3D Gaussian splatting replaces the implicit MLP with millions of explicit anisotropic Gaussian primitives that can be rasterised directly, achieving real-time rendering while matching NeRF-quality view synthesis. The trade-off is memory: high-fidelity scenes need many millions of Gaussians, each with position, scale, rotation, opacity, and view-dependent colour coefficients. Lee et al. (Compact 3D Gaussian Representation, 2024) attack this directly with a learnable mask over Gaussians plus a grid-based neural field that compresses view-dependent colour, cutting storage by roughly an order of magnitude with negligible quality loss. The work also shows that vector quantisation of Gaussian parameters is a productive axis for compression — important for any deployment of Gaussian splatting outside the lab.

A complementary direction asks whether 3D Gaussians can be predicted feed-forward from a small number of images rather than optimised per scene. Charatan et al. (pixelSplat, 2024) introduce a model that consumes a pair of input views and emits a full 3D Gaussian radiance field in a single forward pass. The technical contribution is overcoming the local minima that plague locally-supported representations: the model predicts a dense probability distribution over 3D space and samples Gaussian means via a reparameterisation trick that keeps gradients flowing. The result is generalisable, real-time 3D reconstruction from sparse inputs — a capability category previously dominated by per-scene optimisation methods.

Driving Gaussian splats with parametric models

Static Gaussian splats describe one frozen scene; controllable avatars and animatable objects need the splats to deform consistently. Qian et al. (GaussianAvatars, 2024) rig 3D Gaussian splats to a parametric morphable face model (FLAME), so that expression, pose, and viewpoint changes drive the underlying parametric model and the Gaussians inherit the deformation through skinning.

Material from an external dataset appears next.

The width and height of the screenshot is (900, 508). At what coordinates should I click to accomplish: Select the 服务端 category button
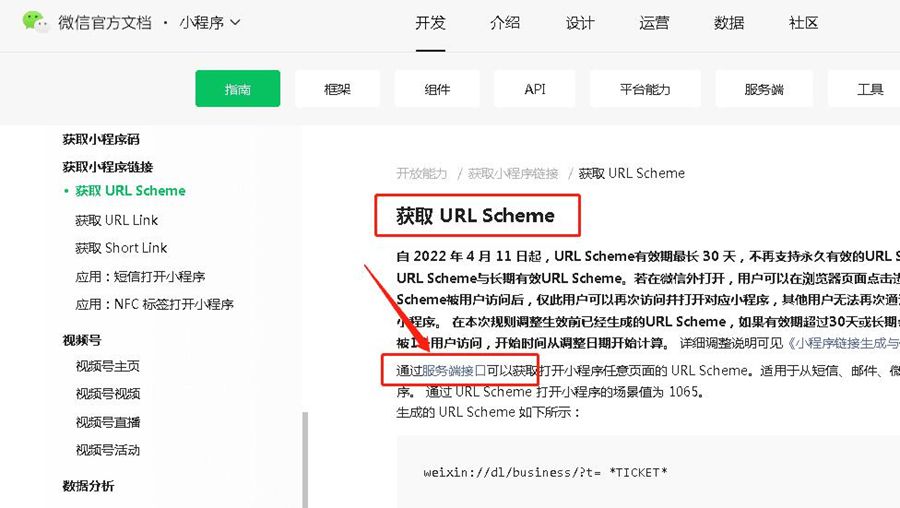(x=764, y=89)
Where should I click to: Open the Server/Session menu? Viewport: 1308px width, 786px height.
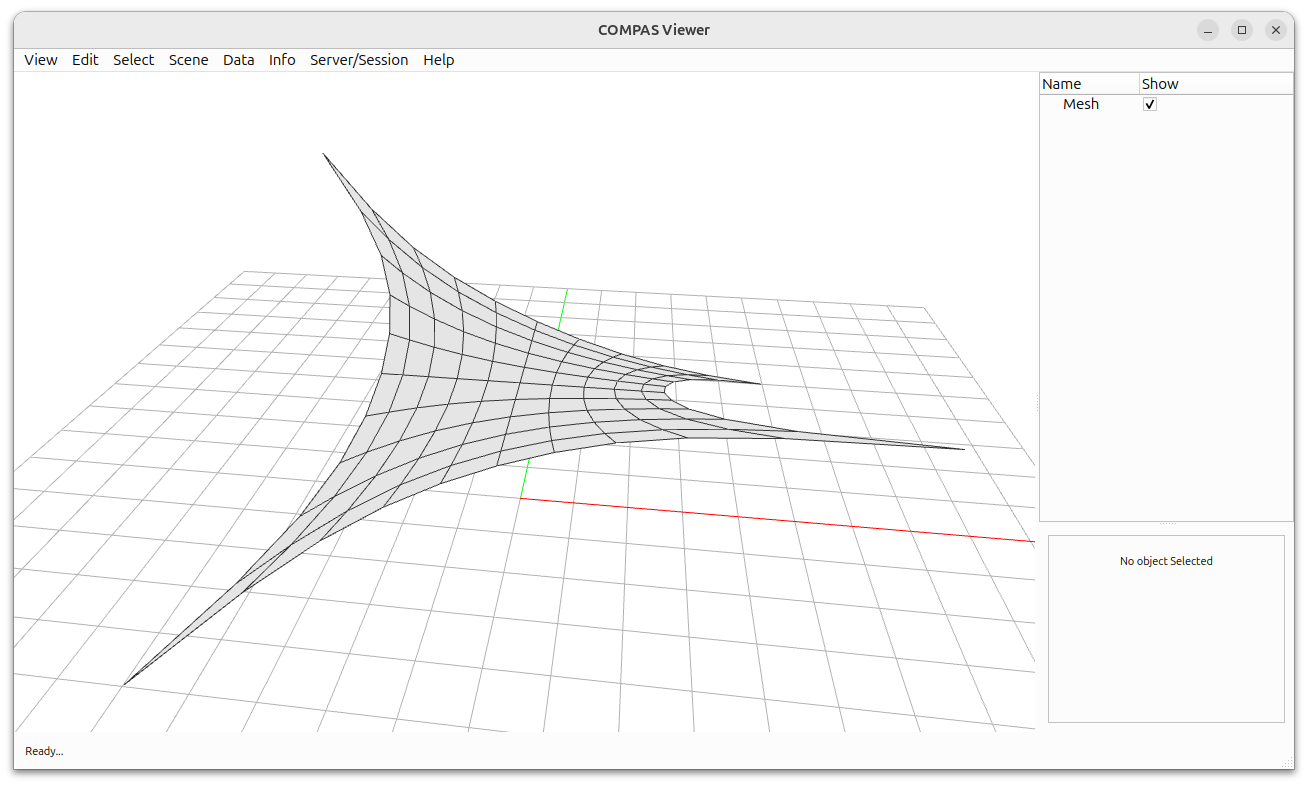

The architecture preserves the rendering speed of static Gaussian splatting while giving controllable head avatars at photographic fidelity, illustrating a general pattern — coupling explicit Gaussian primitives to articulated or parametric priors — that has spread across body avatars, hands, and animal models.

What the cluster shares

All five papers above are methodology contributions to the same axis: how to choose a 3D representation that is differentiable enough to train from images, expressive enough to capture appearance and geometry, and structured enough to be fast at inference. The broader research surface — appearance editing, dynamic scenes, large-scale scene-level reconstruction, generalisable feed-forward models, and integration with text-conditioned generative priors — branches off from these foundations and is tracked partly under the sibling topic on diffusion priors for 3D generation.